À la tête de l’Université Mohammed VI Polytechnique (UM6P) depuis 2020, Hicham El Habti défend une approche africaine souveraine dans la course à l’intelligence artificielle. Entretien en vidéo, réalisé en marge de l’Africa CEO Forum 2025.
Sur le plan de la régulation, du financement et de l’usage de l’intelligence artificielle, le continent africain est en pleine ébullition et cherche encore la manière dont elle peut se différencier dans cette course de fond qui oppose principalement les États-Unis à la Chine. Certes, les initiatives locale se multiplient, du Fonds africain pour l’intelligence artificielle lancé en avril dernier à Kigali lors du Global AI Summit, à l’éclosion de start-up, sans parler des nombreux projets de recherche qui naissent dans les universités à l’instar du Centre de développement de l’intelligence artificielle pour les langues (CDIAL), à Bamako.
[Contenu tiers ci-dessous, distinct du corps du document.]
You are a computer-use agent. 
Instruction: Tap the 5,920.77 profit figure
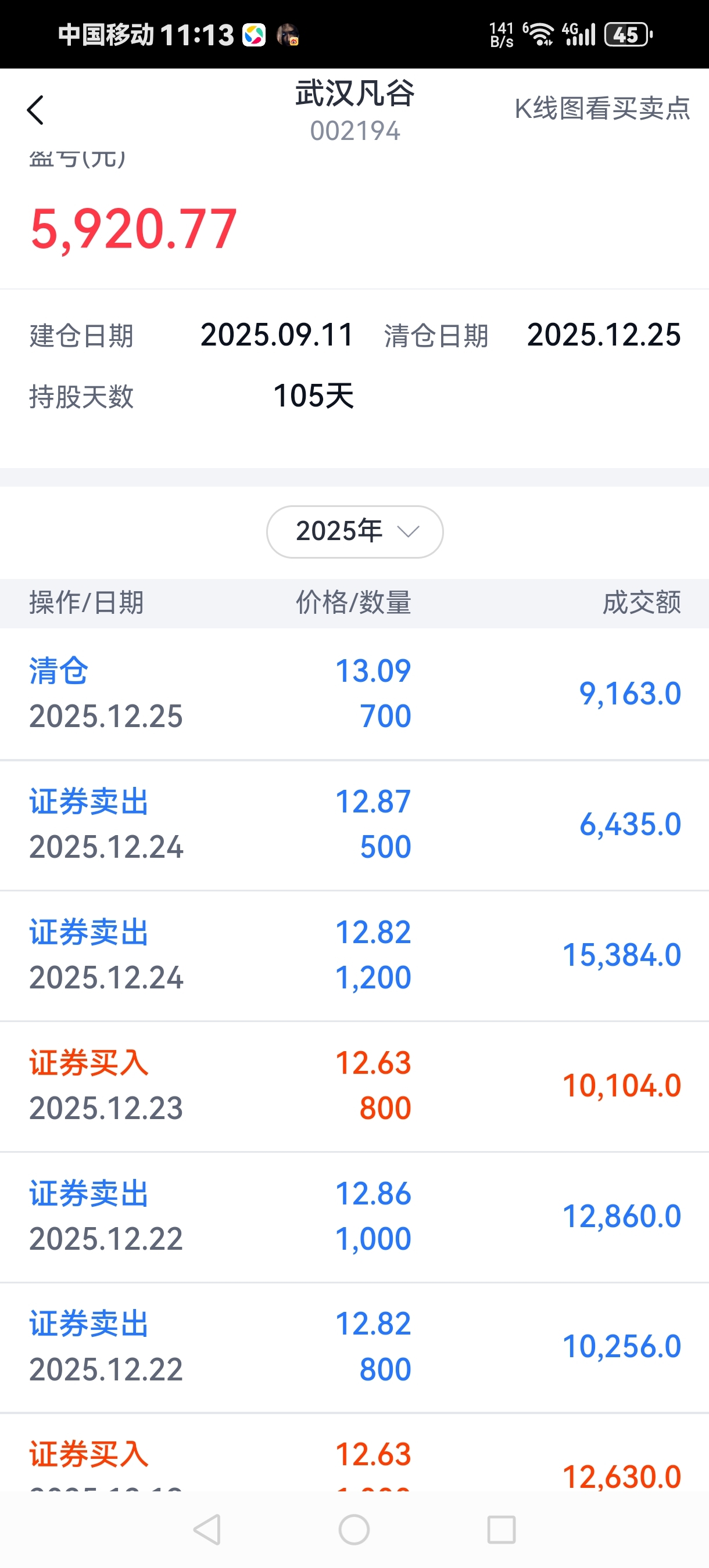[x=134, y=229]
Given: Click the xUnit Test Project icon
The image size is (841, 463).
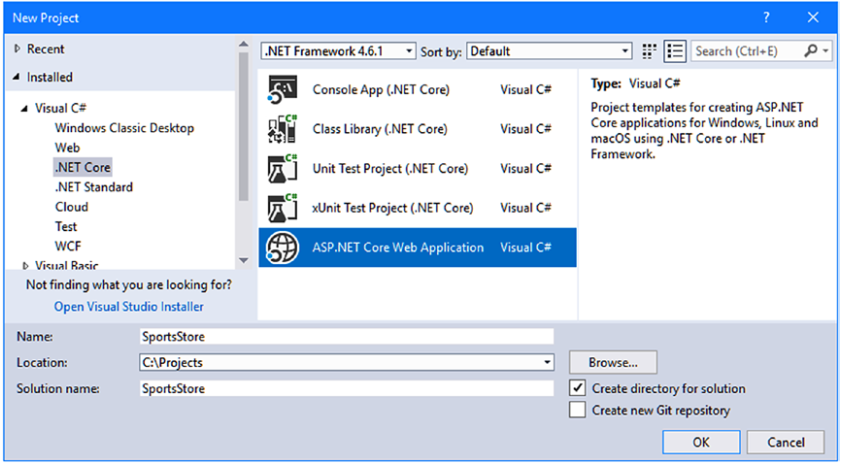Looking at the screenshot, I should [280, 208].
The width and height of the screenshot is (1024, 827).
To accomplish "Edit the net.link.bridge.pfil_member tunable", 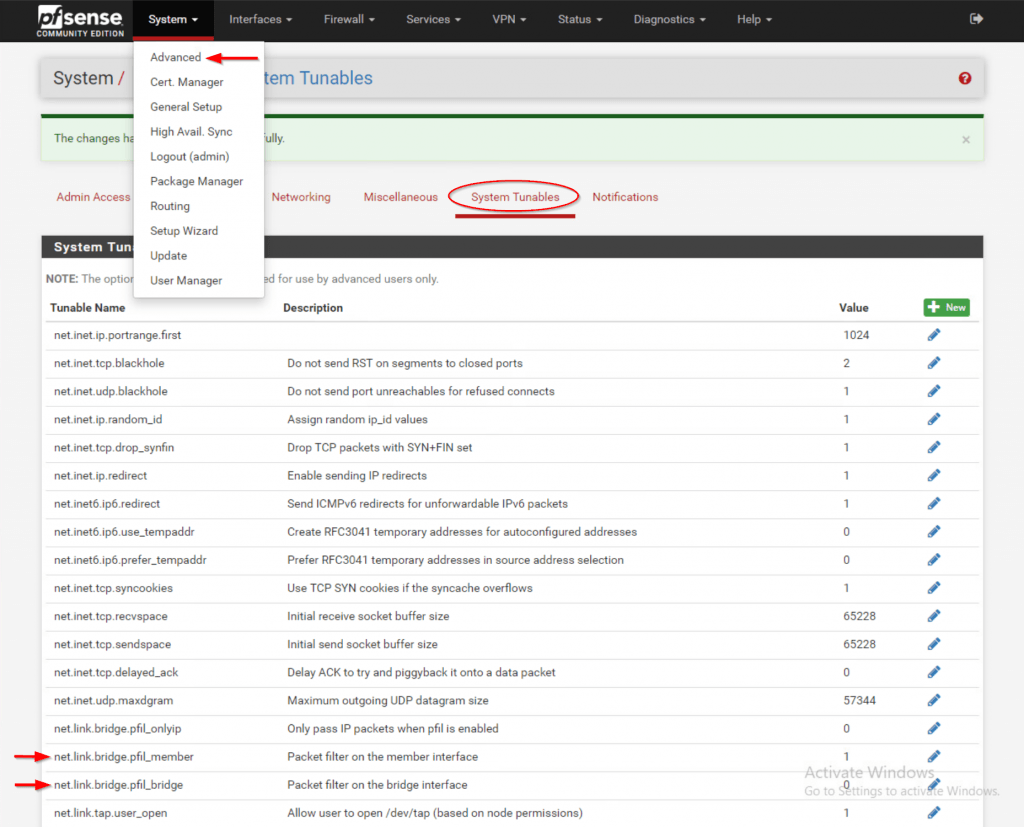I will pyautogui.click(x=934, y=757).
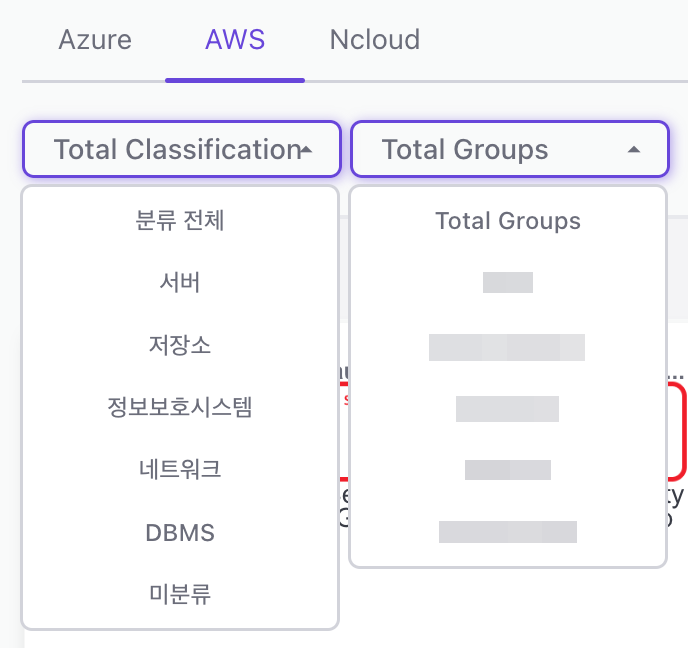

Mais le chemin semble encore long pour que les économies africaines puissent profiter des fruits de ce qui est présenté, par beaucoup, comme un nouveau levier de croissance. Pour Hicham El Habti, président de l’UM6P, il est plus que temps que les décideurs économiques et politiques africains abandonnent leur posture d’observateurs au moment même où son pays, le Maroc a réfléchit lui-même à ces questions lors d’Assises nationales de l’IA, organisées à Rabat les 1er et 2 juillet.
« Les enjeux auxquels nous faisons face sont différents de ceux du Nord, de l’Europe, des États-Unis ou de la Chine », martèle le président de l’UM6P dans un entretien en vidéo qu’il a accordé à Jeune Afrique en marge de l’Africa CEO Forum 2025*. « C’est à nous de nous prendre en main et de nous poser les bonnes questions. » La première urgence ? Mettre en place « une régulation au niveau panafricain ».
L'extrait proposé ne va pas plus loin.